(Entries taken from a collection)

= Beginning of Section =

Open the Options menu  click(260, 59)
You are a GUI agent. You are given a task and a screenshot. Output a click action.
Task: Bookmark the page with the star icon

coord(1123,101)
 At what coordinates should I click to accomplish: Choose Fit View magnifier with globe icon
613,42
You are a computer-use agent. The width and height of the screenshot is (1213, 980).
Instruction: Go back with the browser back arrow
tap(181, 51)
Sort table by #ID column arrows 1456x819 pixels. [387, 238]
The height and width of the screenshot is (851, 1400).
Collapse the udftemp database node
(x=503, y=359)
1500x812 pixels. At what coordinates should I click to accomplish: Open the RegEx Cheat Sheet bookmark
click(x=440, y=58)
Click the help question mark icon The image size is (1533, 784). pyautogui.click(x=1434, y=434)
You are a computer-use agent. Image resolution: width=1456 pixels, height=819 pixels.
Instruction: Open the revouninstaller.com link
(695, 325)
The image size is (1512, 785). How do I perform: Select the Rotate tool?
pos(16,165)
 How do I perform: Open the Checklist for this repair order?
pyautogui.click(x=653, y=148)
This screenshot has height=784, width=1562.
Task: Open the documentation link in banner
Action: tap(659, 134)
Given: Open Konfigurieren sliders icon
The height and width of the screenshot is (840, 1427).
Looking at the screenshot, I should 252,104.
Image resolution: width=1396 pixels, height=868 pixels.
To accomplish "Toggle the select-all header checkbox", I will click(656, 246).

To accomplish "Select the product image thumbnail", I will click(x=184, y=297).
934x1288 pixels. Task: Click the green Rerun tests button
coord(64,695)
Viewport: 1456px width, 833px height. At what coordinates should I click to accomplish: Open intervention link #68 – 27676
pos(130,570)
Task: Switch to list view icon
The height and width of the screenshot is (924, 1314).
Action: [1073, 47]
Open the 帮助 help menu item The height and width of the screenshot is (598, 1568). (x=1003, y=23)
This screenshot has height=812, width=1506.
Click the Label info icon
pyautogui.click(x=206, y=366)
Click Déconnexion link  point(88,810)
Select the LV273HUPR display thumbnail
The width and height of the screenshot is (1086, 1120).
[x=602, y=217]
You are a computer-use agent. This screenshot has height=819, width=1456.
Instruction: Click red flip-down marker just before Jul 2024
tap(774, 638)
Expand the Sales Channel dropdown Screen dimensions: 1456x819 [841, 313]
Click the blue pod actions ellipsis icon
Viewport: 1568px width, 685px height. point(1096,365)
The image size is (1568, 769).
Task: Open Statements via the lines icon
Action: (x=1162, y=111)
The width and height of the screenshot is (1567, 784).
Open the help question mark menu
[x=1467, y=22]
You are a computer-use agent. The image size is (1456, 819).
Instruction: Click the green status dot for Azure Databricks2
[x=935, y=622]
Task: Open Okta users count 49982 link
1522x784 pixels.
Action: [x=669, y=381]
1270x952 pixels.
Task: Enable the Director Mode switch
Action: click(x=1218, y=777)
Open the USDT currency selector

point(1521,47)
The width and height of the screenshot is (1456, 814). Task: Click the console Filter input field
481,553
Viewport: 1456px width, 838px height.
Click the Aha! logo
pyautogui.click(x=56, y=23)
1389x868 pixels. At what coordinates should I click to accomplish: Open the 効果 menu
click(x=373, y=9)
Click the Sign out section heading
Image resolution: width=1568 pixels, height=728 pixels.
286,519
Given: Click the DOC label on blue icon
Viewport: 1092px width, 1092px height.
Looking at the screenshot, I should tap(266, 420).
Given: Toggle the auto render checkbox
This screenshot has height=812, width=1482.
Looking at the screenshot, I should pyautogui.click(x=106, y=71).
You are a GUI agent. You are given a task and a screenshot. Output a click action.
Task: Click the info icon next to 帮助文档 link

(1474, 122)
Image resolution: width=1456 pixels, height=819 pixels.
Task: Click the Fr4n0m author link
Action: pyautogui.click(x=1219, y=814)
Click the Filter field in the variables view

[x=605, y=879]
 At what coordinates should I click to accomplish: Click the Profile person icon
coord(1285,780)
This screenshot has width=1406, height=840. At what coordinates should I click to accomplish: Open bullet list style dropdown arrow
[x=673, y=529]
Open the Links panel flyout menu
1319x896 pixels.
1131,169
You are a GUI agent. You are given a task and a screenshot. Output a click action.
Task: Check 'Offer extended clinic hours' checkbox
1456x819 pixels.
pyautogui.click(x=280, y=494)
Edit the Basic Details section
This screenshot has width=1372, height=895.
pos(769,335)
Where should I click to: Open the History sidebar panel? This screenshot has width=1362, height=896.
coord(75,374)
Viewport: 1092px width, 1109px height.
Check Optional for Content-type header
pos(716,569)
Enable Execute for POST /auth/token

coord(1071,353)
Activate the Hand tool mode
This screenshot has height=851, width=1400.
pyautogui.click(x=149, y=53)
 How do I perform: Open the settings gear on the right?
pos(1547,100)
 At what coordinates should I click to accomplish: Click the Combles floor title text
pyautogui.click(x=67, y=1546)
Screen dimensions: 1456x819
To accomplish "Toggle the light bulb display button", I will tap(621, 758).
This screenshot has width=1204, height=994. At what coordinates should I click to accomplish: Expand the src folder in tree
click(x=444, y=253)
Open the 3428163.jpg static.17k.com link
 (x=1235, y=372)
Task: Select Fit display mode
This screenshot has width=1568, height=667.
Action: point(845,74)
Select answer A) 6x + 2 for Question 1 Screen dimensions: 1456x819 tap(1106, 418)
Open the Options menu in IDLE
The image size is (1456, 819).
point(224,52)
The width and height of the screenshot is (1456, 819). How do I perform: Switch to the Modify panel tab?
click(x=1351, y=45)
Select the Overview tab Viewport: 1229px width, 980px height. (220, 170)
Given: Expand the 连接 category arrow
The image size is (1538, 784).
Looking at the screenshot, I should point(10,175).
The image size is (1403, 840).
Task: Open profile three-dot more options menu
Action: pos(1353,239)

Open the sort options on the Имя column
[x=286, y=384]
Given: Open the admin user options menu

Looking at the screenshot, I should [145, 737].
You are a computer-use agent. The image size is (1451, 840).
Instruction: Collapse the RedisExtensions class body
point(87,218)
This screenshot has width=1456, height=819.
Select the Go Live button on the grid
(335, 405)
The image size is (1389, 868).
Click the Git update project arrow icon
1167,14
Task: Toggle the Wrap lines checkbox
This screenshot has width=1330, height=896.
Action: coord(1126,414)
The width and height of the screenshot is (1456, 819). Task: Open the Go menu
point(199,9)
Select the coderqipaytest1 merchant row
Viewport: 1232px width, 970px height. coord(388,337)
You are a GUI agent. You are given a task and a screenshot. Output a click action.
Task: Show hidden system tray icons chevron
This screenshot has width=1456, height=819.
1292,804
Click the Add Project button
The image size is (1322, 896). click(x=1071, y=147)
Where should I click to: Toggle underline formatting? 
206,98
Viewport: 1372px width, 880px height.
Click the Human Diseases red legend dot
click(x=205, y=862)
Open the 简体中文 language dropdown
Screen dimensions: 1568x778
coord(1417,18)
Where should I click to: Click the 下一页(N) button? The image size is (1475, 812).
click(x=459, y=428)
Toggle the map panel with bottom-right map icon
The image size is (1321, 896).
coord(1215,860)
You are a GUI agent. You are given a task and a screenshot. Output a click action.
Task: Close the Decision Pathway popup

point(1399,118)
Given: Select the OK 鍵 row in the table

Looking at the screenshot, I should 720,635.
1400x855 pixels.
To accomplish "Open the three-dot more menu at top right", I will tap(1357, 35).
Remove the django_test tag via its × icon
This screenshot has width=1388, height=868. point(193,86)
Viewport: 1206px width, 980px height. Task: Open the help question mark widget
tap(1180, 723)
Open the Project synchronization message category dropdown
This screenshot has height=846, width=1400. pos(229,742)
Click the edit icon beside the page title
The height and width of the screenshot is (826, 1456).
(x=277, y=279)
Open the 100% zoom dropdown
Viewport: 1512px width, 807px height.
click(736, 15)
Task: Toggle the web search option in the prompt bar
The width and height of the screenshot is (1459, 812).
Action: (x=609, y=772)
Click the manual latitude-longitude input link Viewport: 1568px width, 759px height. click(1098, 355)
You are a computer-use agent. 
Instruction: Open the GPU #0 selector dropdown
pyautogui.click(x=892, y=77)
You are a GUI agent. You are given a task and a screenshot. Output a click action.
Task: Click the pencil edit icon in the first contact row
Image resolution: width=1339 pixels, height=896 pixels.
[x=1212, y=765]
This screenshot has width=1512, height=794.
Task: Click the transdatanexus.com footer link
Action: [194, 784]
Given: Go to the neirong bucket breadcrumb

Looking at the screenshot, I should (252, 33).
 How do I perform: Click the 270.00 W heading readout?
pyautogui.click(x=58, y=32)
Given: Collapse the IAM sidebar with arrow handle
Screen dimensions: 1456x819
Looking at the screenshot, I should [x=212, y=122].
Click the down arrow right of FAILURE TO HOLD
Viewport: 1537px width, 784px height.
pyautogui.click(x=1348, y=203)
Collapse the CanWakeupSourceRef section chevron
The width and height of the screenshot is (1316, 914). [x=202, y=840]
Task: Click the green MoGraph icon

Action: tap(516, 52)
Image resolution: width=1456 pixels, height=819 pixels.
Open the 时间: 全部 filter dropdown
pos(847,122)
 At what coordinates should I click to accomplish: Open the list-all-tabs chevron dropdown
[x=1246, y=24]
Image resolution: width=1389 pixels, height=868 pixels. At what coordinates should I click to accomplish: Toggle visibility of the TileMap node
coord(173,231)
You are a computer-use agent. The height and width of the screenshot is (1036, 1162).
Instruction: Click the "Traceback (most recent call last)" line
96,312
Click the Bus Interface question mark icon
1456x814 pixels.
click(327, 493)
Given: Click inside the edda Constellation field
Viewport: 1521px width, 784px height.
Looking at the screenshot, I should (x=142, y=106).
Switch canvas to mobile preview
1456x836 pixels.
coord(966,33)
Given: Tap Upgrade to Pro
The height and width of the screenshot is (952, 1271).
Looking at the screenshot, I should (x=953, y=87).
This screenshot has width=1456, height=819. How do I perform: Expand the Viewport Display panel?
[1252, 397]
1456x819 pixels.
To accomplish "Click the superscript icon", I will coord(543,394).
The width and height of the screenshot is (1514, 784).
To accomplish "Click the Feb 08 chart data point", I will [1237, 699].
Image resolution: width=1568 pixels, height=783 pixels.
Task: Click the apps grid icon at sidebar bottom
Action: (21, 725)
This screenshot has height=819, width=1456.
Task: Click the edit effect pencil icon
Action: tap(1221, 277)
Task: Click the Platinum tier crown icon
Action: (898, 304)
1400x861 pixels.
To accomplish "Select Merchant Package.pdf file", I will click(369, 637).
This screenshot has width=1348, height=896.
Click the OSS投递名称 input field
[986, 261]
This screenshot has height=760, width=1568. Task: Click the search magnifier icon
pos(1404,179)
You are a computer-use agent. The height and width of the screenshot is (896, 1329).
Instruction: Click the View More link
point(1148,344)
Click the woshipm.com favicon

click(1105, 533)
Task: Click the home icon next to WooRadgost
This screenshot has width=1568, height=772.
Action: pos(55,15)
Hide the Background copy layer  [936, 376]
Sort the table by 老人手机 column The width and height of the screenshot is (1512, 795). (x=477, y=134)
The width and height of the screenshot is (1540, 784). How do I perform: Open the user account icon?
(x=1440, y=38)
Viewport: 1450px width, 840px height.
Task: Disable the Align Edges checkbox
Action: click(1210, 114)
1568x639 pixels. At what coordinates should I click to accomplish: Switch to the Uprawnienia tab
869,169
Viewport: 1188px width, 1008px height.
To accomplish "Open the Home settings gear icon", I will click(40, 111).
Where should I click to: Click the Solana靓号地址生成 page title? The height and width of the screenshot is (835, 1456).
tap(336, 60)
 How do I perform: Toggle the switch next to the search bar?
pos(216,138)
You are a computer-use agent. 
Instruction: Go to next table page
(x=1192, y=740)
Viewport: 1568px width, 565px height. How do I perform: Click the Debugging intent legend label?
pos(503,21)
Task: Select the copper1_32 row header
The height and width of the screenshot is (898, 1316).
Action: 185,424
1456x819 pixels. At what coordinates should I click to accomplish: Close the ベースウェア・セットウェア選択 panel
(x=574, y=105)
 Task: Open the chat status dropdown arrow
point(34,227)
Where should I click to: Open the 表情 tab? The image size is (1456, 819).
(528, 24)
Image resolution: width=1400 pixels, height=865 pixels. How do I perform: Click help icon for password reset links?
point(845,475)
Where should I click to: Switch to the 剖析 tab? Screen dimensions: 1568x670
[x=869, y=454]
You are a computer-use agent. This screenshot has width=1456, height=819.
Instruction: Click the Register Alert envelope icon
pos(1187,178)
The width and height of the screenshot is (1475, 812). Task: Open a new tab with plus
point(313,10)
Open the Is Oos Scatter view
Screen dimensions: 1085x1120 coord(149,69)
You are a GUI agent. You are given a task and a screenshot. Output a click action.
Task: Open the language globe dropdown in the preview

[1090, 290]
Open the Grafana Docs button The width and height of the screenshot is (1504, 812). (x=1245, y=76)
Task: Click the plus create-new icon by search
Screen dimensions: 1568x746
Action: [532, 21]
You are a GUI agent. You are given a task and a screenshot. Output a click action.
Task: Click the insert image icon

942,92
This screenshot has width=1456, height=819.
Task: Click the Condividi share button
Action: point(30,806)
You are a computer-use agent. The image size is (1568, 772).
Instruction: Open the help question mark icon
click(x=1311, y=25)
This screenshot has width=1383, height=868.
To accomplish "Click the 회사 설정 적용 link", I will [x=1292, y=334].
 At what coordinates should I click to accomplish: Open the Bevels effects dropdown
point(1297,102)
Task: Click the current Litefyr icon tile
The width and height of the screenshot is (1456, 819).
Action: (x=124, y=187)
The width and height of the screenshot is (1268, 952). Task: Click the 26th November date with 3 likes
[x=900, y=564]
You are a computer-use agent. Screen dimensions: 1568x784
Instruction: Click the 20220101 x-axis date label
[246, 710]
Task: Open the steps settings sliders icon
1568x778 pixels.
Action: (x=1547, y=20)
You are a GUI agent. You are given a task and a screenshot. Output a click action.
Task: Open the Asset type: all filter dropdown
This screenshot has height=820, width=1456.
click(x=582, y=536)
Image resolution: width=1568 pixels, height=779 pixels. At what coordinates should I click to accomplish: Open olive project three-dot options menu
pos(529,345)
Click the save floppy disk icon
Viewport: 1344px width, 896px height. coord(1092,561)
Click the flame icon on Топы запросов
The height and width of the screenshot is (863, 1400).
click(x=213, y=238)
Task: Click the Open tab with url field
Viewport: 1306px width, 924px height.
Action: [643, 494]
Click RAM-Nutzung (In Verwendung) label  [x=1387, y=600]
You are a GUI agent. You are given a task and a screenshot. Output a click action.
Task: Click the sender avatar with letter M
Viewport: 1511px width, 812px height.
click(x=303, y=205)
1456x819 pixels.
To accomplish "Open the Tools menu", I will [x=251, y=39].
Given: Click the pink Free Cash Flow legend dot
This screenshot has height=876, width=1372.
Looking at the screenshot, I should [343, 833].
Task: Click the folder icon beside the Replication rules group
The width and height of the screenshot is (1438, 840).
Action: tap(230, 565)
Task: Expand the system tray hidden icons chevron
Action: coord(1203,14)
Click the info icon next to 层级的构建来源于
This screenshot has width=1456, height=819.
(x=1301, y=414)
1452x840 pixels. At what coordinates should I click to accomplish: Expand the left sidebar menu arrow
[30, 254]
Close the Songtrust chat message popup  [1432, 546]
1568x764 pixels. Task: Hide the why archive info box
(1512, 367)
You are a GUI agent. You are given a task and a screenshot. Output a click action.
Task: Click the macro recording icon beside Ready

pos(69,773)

= End of Section =

• **AIM OF THE TASK**
Note every line above where the string "sliders" shows up, and copy those lines.

• **WRITTEN RESPONSE**
Given: Open Konfigurieren sliders icon
Task: Open the steps settings sliders icon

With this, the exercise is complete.